Module 2 — From Custom Metrics to Production Dashboards

2.1 Task-Specific Tests and Stress Tests

Limitations of generic metrics:

Generic metrics like accuracy and relevance scores are useful as a baseline but insufficient for enterprise use cases (regulatory compliance, citation fidelity, PII risks).

Open-RAG-Eval Use Cases:

Use CaseDescription
RobustnessSystematic tests on diverse and challenging situations
Domain specificityCitation accuracy and PII compliance evaluation
Stress testingBehavior under load (ambiguous queries, multi-step, edge cases)
CI/CDIntegration into continuous deployment pipelines

2.2 Demo — Open-RAG-Eval

Configuration file my_rag.yaml:

evaluator:
  type: TRECEvaluator
  model:
    type: OpenAIModel
    name: gpt-4o
    api_key: ${env:OPENAI_API_KEY}

results_folder: scored_results
generated_answers: "rag_results.csv"
eval_results_file: eval_results.csv

metrics:
  - answer_relevancy
  - hallucination
  - citation_accuracy

Results generation script:

import os
import pandas as pd
from dotenv import load_dotenv
import time

load_dotenv()

DELAY_BETWEEN_QUERIES = 4   # max ~15 requests/minute

# Load documents
docs = load_txt_files("data")
retriever = ensemble_retriever_from_docs(docs, embeddings=embeddings)
chain, _ = create_full_chain(retriever, openai_api_key=os.getenv("OPENAI_API_KEY"))

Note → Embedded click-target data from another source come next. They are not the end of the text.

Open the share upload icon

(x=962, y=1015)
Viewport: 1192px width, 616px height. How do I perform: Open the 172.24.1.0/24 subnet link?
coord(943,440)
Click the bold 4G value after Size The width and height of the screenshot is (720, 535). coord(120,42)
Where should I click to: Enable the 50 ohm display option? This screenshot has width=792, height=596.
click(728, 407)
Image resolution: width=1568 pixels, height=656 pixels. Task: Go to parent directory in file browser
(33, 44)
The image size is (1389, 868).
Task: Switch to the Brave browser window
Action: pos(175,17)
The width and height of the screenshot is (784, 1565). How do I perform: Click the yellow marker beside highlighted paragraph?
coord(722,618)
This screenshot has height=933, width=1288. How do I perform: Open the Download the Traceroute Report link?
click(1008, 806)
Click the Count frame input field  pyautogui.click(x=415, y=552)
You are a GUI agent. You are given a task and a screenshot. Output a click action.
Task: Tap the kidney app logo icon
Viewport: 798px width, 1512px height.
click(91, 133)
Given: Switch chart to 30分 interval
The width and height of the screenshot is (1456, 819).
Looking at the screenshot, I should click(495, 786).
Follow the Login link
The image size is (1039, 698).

df = pd.read_csv("data/queries.csv")
rows = []

for idx, q in enumerate(df["query"]):
    response = chain.invoke({"question": q, "chat_history": []})
    answer = response.content

    context_docs = retriever.invoke(q)
    context = " ".join([doc.page_content for doc in context_docs])[:1500]

    time.sleep(2)
    g_eval_score = judge(q, context_docs, answer)

    rows.append({
        "query": q,
        "generated_answer": answer,
        "passage_id": idx,
        "passage": context_docs[0].page_content if context_docs else "",
        "context": context,
        "g_eval": g_eval_score
    })

    time.sleep(DELAY_BETWEEN_QUERIES)

pd.DataFrame(rows).to_csv("rag_results.csv", index=False)

CI/CD Integration:

name: Evaluate RAG System
on: [push, pull_request]

jobs:
  evaluate:
    runs-on: ubuntu-latest
    steps:
      - uses: actions/checkout@v2
      - name: Install dependencies
        run: pip install -r requirements.txt
      - name: Generate RAG results
        run: python generate_rag_results.py
        env:
          OPENAI_API_KEY: ${{ secrets.OPENAI_API_KEY }}
      - name: Check metrics (quality gates)
        run: python check_metrics.py

2.3 Holistic Optimization: Cost, Latency, and Quality

The Observability Triad

graph TD
    CENTER((Observability\nTriad))
    CENTER --> Q[QUALITY\nRelevant, correct\nand useful responses]
    CENTER --> C[COST\nToken tracking\nper response]
    CENTER --> L[LATENCY\nSystem speed\nSmooth experience]
    Q -.->|tradeoff| C
    C -.->|tradeoff| L
    L -.->|tradeoff| Q
DimensionWhat to MeasureKey Question
QualityRelevance, correctness, actionabilityIs the response truly useful?
CostTokens per response, cost per requestIs the approach cost-effective at scale?
LatencyAverage response time, P95Does the experience feel responsive?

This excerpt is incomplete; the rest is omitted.